You ask such complex questions, but (I suspect) require simple answers. Smart Meters are a subset of AMR (Automated Meter Reading) which has been around for decades. It is not the habit of those installing such meters to change them when newer technology becomes available, if the payback period for the previous meter installation has not been fulfilled (that would be throwing money out the window, and is frowned upon). So there remain in place a variety of permutations of Smart Meters. Some are accessible by a telephone land-line and modem. May sound antiquated, but they still work, so they remain in place. Some are accessible by data they impress (at various frequencies) onto the 240V supply to residences or otherwise for business, which data is then aggregated in power substations, and then sent to the ultimate destination by other means. Some are accessible by wireless communication only when polled. Some are accessible by wireless communication by schedule. Some have modified schedules to meet the business need. So the question that begs to be asked is: reduce the exposure from what kind of meter? If you severely restrict the answer to one type and one type only, being the latest and greatest, which may reduce the value of the answer, then I could say, have the meter and the meter housing removed temporarily, install a cement board (such as what is used in baths to install tiles) where the meter housing was attached, and reattach the meter and housing. Cement / Concrete is partially conductive (and does not need to be grounded), and will reduce the Radiated signal greatly, if we’re talking strictly Radio Frequency (RF). If the meter and housing cannot be removed, then a cement panel installed on the other side of the wall may be helpful, but the added distance between the panel and the meter will shrink the area of reduced intensity. Simpler solutions are largely ineffective for various reasons.
What are typical safe distances (some people seems to react at least 4 meters away)
Making the rash assumption that the Radiated power is similar to that from a cell phone, the question needs to be conditioned on what structures exist between the meter and the user, as I seriously doubt that anyone spends a lot of time by such meters, on the same side of the wall. If you were to consider Thermal guidelines, then maybe 12 inches is quite enough, again considering that there may be people sleeping on the other side of the meter. If you consider non-thermal effects, and consider the Inverse Square Law of emitted level reduction, then about 10 feet (close to three (3) meters) may be sufficient, also dependent on the sensitivity of the individual.
What do you recommend on ways to shield their RFs? (Some recommend 4 layers of foil paper)

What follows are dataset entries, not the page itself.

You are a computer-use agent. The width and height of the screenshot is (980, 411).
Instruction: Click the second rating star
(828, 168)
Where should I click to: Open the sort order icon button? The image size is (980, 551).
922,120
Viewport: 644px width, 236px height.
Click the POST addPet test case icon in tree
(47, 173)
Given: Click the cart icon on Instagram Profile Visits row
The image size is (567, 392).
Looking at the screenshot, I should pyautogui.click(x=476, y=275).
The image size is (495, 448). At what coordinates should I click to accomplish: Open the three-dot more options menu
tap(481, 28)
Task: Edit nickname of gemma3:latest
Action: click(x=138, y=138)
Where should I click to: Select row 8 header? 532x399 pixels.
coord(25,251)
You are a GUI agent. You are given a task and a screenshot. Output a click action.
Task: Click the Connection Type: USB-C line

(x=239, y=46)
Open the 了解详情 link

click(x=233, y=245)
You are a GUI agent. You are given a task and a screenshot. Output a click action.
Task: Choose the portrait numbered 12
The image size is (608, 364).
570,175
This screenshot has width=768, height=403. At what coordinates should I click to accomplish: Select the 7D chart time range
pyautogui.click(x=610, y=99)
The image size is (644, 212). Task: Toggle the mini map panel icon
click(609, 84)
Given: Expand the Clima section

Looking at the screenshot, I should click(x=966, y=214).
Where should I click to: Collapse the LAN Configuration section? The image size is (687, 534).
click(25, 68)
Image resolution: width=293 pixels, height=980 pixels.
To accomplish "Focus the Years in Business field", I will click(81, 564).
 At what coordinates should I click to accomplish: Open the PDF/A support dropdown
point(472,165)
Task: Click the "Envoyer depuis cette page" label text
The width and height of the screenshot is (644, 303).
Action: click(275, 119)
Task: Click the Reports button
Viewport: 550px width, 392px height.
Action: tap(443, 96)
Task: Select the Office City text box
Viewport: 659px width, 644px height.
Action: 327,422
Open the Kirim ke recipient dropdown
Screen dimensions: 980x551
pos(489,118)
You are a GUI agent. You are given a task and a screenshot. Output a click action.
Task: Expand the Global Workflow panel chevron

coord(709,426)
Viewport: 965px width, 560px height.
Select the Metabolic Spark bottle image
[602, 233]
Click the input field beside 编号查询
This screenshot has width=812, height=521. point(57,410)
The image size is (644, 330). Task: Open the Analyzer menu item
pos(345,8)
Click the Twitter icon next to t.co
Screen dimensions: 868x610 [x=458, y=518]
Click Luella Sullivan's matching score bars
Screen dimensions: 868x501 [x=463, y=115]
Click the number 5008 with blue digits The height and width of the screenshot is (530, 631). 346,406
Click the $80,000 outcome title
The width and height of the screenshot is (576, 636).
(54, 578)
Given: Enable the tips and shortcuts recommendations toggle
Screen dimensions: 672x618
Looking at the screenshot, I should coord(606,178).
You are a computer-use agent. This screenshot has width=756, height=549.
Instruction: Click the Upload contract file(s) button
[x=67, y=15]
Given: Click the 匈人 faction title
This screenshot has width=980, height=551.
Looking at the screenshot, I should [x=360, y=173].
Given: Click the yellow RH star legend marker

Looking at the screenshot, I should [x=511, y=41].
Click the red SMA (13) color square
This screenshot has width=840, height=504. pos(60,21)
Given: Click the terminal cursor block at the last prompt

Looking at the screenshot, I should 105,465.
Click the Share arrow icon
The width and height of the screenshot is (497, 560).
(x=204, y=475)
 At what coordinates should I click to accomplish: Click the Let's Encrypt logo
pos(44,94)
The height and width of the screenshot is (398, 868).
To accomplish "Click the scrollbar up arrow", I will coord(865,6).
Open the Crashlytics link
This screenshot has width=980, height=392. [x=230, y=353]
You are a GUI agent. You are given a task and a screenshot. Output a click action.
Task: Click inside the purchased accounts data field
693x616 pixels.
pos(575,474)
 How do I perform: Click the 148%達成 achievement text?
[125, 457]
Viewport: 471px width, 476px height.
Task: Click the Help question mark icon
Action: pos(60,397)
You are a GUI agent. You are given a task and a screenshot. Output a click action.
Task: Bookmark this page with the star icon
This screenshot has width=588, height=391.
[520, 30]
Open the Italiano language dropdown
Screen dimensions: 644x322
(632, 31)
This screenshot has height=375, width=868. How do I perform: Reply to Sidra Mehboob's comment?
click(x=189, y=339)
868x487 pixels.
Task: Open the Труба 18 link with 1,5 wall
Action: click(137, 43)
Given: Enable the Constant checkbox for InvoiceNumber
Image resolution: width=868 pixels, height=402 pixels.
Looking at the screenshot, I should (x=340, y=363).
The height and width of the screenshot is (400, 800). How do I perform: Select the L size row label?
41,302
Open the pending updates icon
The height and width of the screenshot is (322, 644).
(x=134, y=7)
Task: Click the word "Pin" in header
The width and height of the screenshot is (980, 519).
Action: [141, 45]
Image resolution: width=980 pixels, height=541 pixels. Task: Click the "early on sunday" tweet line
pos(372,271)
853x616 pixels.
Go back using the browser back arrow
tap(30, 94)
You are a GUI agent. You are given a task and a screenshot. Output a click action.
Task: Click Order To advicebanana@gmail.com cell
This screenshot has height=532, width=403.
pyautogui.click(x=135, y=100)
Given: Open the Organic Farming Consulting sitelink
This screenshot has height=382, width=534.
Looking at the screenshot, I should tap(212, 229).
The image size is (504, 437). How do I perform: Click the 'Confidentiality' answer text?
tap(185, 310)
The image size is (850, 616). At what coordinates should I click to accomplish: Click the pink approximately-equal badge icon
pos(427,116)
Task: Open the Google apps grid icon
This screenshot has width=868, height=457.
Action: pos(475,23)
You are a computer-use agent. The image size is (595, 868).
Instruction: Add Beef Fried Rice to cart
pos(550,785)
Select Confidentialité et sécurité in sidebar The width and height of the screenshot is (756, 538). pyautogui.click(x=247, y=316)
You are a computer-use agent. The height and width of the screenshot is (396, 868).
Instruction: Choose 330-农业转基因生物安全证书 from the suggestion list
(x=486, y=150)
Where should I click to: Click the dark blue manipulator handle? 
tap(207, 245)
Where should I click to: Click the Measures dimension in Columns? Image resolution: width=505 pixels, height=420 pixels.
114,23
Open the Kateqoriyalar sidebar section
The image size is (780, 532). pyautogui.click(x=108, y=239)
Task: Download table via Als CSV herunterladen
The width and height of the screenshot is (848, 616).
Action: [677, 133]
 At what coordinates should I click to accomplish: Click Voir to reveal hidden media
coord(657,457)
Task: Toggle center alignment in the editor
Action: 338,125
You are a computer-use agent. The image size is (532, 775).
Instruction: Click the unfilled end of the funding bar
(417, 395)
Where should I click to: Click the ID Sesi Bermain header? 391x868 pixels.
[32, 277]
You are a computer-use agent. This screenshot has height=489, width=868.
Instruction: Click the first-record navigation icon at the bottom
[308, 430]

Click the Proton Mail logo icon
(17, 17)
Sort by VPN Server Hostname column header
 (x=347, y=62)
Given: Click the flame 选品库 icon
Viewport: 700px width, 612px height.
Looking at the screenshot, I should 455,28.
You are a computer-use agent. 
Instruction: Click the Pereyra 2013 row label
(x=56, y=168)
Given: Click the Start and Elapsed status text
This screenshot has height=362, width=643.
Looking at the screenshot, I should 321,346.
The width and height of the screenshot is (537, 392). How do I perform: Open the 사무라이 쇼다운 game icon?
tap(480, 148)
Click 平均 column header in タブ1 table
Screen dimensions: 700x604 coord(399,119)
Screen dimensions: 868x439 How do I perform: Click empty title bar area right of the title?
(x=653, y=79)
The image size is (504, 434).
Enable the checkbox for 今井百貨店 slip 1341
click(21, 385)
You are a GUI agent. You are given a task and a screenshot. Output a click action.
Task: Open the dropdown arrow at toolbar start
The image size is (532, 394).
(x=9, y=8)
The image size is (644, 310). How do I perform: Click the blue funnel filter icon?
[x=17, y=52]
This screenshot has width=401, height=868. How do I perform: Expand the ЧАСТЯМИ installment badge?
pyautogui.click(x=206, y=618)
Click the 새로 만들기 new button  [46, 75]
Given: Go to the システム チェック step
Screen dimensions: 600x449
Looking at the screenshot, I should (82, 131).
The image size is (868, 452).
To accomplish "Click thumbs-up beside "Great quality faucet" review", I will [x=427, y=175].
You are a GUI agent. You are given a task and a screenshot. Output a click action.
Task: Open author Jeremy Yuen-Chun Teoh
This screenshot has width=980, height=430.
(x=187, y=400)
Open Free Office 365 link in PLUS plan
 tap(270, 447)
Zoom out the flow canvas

There are some myths that readers need to unlearn. One of them is that Aluminum / foil is the solution. It is NOT. Aluminum is highly conductive. Placing it anywhere within an alternating field (Electric, Magnetic, or RF), the foil will acquire voltages and currents of its own and act like a secondary antenna. So the solution is to ground it. But grounding it needs to have wavelength considerations come into play, because if the grounding cord is any multiple of a quarter (¼) wavelength of the frequency you want to block, the grounding cord may become electrically absent. So the grounding effort fails. So the “expert” calculates the wavelength based on the speed of light in a vacuum (being about 180,000 miles/second) and cuts a cord of the proper length. This effort fails too, because the speed of moving electrons in/on a wire is slower than the speed of light. So “expert” recommendations of 4 layers are not based on fact. See a suggestion in the first answer.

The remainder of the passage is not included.